If you want to do local development on containers that are part of the docker-compose, you want those containers to change based on your code. You should have the relevant code somewhere on your system, you only need to tell the docker-compose where to find it. You can do so by setting environment variables.
Create a .env
file inside this directory, and set:
PHP_CODE_DIR=/path/to/OpenML # Root of https://github.com/openml/OpenML on your computer
PHP_CODE_VAR_WWW_OPENML=/var/www/openml # Always set this to /var/www/openml. Leave empty if you leave PHP_CODE_DIR empty
Make sure to create openml_OS/config/BASE_CONFIG.php
in your local $PHP_CODE_DIR
. The correct configuration can be found in config/php.env
. Run docker compose with profile rest-api
.
ARFF_TO_PQ_CODE_DIR=/path/to/minio-data # Root of https://github.com/openml-labs/minio-data on your computer
ARFF_TO_PQ_APP=/app # Always set this to /app. Leave empty if you leave ARFF_TO_PQ_CODE_DIR empty
CROISSANT_CODE_DIR=/path/to/openml-croissant/python # Python directory of https://github.com/openml/openml-croissant on your computer
CROISSANT_APP=/app # Always set this to /app. Leave empty if you leave CROISSANT_CODE_DIR empty
FRONTEND_CODE_DIR=/path/to/openml.org # Python directory of https://github.com/openml/openml.org on your computer
FRONTEND_APP=/app # Always set this to /app. Leave empty if you leave FRONTEND_CODE_DIR empty
You can run the openml-python code on your own local server now!
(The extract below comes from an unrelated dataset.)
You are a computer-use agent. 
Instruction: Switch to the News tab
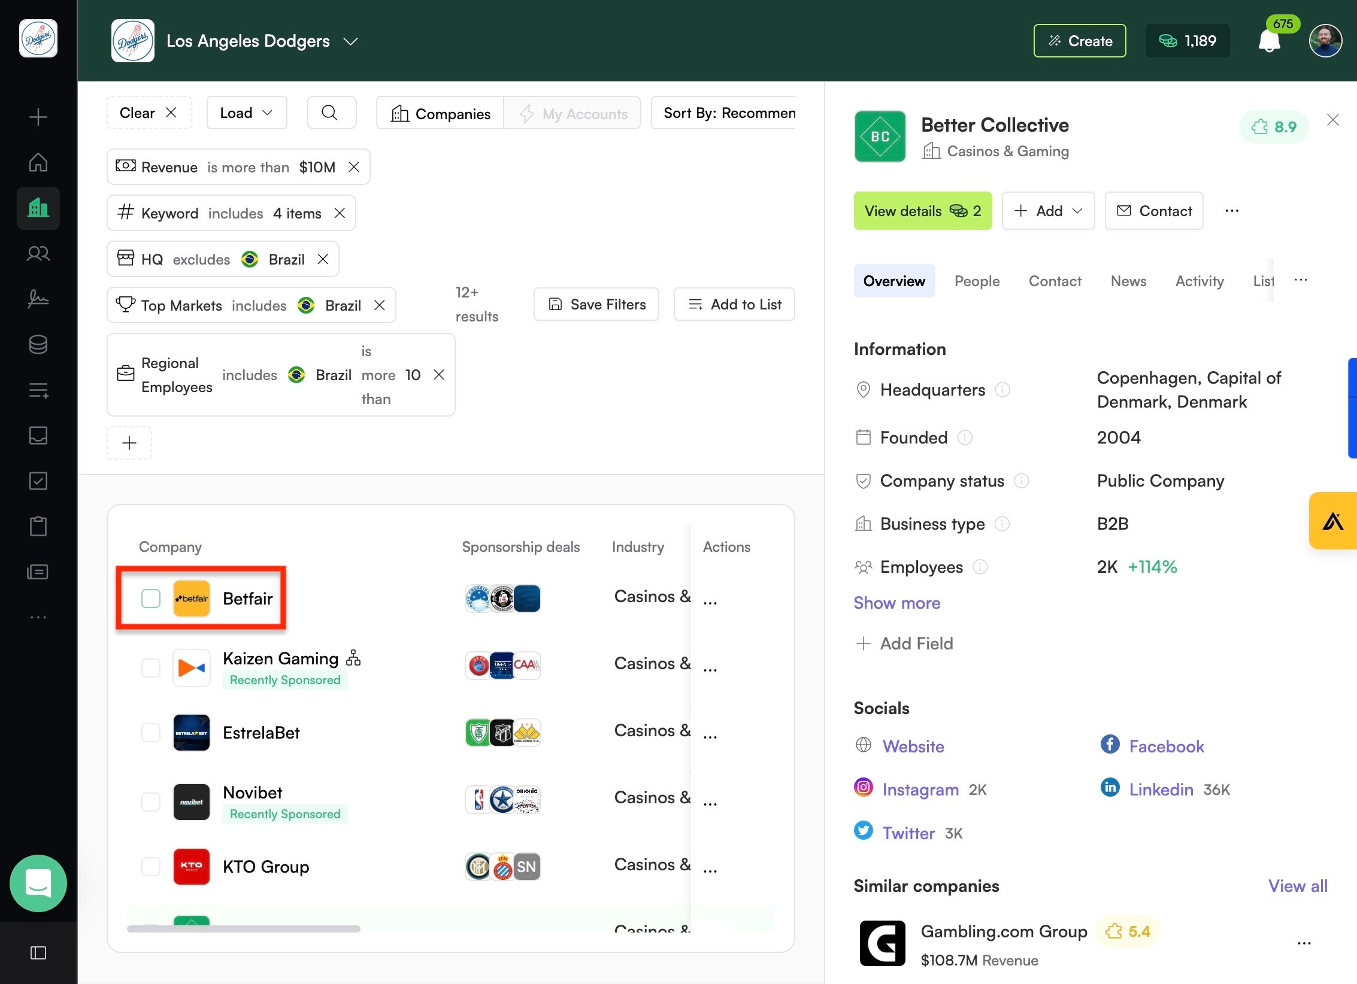pos(1128,281)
docker run --rm -it -v ./config/python/config:/root/.config/openml/config:ro --network openml-services openml/openml-python
For an example of manual tests, you can run:
import openml
from openml.tasks import TaskType
from openml.datasets.functions import create_dataset
import pandas as pd
import numpy as np
df = pd.DataFrame(np.random.randint(0,100,size=(100, 4)), columns=list('ABCD'))
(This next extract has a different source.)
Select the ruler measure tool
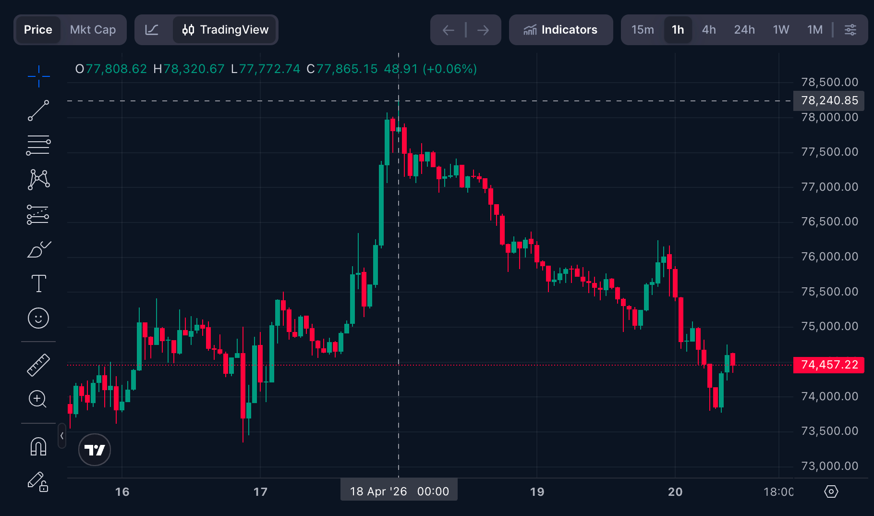Screen dimensions: 874x516 pos(38,365)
df["class"] = ["test" if np.random.randint(0, 1) == 0 else "test2" for _ in range(100)]
df["class"] = df["class"].astype("category")
dataset = create_dataset(
name="test_dataset",
description="test",
creator="I",
contributor=None,
collection_date="now",
language="en",
attributes="auto",
ignore_attribute=None,
citation="citation",
licence="BSD (from scikit-learn)",
default_target_attribute="class",
data=df,
version_label="test",
original_data_url="https://www4.stat.ncsu.edu/~boos/var.select/diabetes.html",
paper_url="url",
)
dataset.publish()
# Meanwhile you can admire your newly created dataset at http://localhost:8000/search?type=data&id=[dataset.id]
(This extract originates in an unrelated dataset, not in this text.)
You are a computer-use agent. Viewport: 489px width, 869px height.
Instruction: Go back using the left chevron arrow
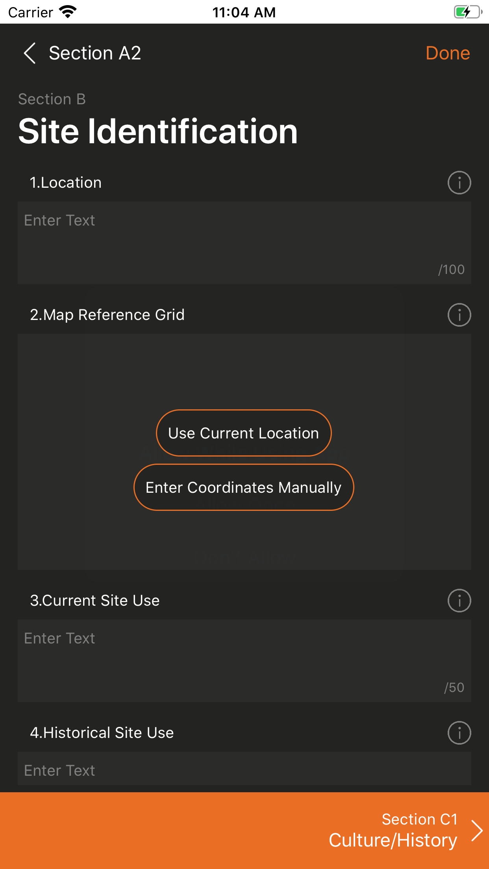tap(30, 52)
# Wait a minute until dataset is active
my_task = openml.tasks.create_task(
task_type=TaskType.SUPERVISED_CLASSIFICATION,
dataset_id=dataset.id,
target_name="class",
evaluation_measure="predictive_accuracy",
estimation_procedure_id=1,
)
my_task.publish()
# wait a minute, so that the dataset and tasks are both processed by the evaluation engine.
# the evaluation engine runs every minute.
# Meanwhile you can check out the newly created task at localhost:8000/search?type=task&id=[my_task.id]
my_task = openml.tasks.get_task(my_task.task_id)
from sklearn import compose, ensemble, impute, neighbors, preprocessing, pipeline, tree
clf = tree.DecisionTreeClassifier()
run = openml.runs.run_model_on_task(clf, my_task)
run.publish()
# wait a minute, so the the run is processed by the evaluation engine
run = openml.runs.get_run(run.id, ignore_cache=True)
run.evaluations
# Expected: {'average_cost': 0.0, 'f_measure': 1.0, 'kappa': 1.0, 'mean_absolute_error': 0.0, 'mean_prior_absolute_error': 0.0, 'number_of_instances': 100.0, 'precision': 1.0, 'predictive_accuracy': 1.0, 'prior_entropy': 0.0, 'recall': 1.0, 'root_mean_prior_squared_error': 0.0, 'root_mean_squared_error': 0.0, 'total_cost': 0.0}
If you want to develop a service that depends on any of the services in this docker-compose, just bring up this docker-compose and point your service to the correct endpoints.